* [Dataset entries]:

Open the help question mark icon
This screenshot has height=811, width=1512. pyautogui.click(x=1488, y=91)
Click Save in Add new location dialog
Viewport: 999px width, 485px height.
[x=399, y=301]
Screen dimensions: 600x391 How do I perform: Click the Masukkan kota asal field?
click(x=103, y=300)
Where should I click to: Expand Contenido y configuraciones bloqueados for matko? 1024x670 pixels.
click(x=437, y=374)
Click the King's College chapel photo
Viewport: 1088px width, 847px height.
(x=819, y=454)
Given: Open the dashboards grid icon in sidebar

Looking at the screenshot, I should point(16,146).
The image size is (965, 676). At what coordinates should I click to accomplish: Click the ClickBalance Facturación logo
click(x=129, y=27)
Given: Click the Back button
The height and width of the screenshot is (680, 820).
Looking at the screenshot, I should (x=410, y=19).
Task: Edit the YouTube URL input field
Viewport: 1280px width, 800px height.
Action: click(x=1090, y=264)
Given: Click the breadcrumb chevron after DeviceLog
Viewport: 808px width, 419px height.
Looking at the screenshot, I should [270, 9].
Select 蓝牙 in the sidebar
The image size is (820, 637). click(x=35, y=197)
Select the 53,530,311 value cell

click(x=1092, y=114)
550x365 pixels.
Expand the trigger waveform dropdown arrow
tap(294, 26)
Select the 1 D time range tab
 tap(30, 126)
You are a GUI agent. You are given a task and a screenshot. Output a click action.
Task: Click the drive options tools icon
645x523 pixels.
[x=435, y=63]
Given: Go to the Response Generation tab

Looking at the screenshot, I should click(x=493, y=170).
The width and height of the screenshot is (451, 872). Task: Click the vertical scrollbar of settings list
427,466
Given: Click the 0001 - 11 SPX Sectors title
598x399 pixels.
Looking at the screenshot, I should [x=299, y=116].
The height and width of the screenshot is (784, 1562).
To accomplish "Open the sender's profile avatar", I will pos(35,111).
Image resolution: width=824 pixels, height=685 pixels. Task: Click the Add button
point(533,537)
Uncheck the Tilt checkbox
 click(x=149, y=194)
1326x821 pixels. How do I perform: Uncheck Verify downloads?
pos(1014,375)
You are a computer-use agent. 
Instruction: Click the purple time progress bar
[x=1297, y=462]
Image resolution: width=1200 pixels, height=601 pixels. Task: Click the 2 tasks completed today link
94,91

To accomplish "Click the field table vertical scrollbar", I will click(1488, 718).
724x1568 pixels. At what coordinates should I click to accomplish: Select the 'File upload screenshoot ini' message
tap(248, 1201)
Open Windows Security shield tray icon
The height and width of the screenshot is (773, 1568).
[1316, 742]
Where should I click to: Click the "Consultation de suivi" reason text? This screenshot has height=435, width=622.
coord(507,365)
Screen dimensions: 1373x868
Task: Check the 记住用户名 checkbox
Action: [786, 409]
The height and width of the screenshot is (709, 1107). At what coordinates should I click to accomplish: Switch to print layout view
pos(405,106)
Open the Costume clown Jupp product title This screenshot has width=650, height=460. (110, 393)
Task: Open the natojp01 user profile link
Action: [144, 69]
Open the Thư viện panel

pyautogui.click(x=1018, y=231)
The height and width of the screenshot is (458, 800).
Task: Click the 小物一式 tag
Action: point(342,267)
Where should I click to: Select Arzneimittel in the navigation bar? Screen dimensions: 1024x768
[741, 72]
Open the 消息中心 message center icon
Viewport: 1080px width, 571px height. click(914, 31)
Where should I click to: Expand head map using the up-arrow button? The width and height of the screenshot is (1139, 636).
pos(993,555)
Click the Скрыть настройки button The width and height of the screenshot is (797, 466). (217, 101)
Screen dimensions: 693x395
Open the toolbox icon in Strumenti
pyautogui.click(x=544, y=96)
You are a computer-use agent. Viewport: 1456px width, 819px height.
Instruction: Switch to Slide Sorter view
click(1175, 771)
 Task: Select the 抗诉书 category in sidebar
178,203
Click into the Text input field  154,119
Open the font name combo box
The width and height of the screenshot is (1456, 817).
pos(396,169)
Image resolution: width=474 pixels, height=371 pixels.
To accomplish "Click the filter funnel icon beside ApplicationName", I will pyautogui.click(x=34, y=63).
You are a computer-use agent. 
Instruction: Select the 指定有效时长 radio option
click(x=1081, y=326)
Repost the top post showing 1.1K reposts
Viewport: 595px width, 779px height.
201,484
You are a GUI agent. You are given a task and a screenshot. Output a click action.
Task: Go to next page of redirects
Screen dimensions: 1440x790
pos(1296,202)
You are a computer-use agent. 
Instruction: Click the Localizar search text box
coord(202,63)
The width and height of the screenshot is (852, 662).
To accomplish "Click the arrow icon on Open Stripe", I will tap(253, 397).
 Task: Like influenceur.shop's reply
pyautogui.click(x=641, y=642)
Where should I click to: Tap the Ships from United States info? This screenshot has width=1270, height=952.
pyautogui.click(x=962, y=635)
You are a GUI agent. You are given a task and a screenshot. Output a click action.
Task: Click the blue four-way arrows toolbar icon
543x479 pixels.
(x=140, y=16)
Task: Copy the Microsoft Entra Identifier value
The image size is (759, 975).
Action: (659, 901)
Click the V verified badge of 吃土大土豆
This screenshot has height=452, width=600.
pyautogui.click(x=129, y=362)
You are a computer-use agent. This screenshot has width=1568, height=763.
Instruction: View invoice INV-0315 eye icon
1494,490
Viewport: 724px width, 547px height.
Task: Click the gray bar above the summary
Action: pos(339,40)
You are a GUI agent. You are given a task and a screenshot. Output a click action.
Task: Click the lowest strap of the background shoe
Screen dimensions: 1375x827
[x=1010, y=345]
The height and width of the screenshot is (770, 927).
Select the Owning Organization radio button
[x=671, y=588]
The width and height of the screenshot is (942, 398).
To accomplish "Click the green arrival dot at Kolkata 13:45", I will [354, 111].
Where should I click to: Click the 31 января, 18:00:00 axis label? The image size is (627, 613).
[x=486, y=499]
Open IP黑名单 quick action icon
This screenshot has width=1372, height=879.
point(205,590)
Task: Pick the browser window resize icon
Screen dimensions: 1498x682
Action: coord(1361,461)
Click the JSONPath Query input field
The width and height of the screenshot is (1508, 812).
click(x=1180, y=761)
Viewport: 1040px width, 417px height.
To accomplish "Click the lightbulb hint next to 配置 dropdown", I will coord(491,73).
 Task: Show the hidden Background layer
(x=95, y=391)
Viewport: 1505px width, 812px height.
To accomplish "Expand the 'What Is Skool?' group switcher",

* [Required action]: Beginning at the first line of the records, retype exactly every line up to and including the one with "Given: Click the Back button".

* [Your response]:
Open the help question mark icon
This screenshot has height=811, width=1512. pyautogui.click(x=1488, y=91)
Click Save in Add new location dialog
Viewport: 999px width, 485px height.
[x=399, y=301]
Screen dimensions: 600x391 How do I perform: Click the Masukkan kota asal field?
click(x=103, y=300)
Where should I click to: Expand Contenido y configuraciones bloqueados for matko? 1024x670 pixels.
click(x=437, y=374)
Click the King's College chapel photo
Viewport: 1088px width, 847px height.
(x=819, y=454)
Given: Open the dashboards grid icon in sidebar

Looking at the screenshot, I should point(16,146).
The image size is (965, 676). At what coordinates should I click to accomplish: Click the ClickBalance Facturación logo
click(x=129, y=27)
Given: Click the Back button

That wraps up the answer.